According to the section on prediction model evaluation, what C-index did the validation cohort reach after 500 bootstrap resampling iterations?
== PASSAGE PROVIDED ==
3.4. Prediction model evaluation

The C‐index for the training cohort was 0.800, while that for the validation cohort was 0.776. After 500 bootstrap resampling iterations, the validation cohort C‐index reached 0.799 (95% CI: 0.726–0.871), indicating good discriminative ability (Figure 3A,B,C). Calibration curves for the training cohort, validation cohort and bootstrap validation (500 resampling iterations) demonstrated good agreement between predicted and observed outcomes (Figure 3D,E,F). The Hosmer–Lemeshow test yielded p‐values of 0.338 and 0.430 for the training and validation cohorts, respectively, both well above 0.05, confirming good model fit with no significant deviation from expectations. In the clinical DCA, the net benefit range was observed between 0.03 and 0.74 in the validation cohort, supporting clinical utility of the model (Figure 3G). The CIC for the training cohort showed convergence at 0.34, further reinforcing the model's clinical applicability (Figure 3H). In the ROC analysis based on predicted probabilities in the training set, the current model demonstrated the highest AUC compared to individual predictors, suggesting superior discriminative ability and model robustness (Figure 3I).
===
== GIVEN ENTRIES ==
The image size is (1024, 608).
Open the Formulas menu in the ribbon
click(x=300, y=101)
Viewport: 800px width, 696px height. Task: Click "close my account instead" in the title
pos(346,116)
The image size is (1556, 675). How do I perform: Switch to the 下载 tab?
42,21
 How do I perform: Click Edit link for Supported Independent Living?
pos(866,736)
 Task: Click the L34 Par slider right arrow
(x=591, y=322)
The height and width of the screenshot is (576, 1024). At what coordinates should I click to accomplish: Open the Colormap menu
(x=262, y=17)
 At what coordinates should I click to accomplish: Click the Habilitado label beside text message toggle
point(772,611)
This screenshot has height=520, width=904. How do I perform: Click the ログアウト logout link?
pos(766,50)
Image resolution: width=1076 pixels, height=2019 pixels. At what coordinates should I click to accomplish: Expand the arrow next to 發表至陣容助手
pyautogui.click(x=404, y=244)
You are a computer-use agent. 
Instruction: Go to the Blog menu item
===
• WORKED SOLUTION
0.799 (95% CI: 0.726–0.871)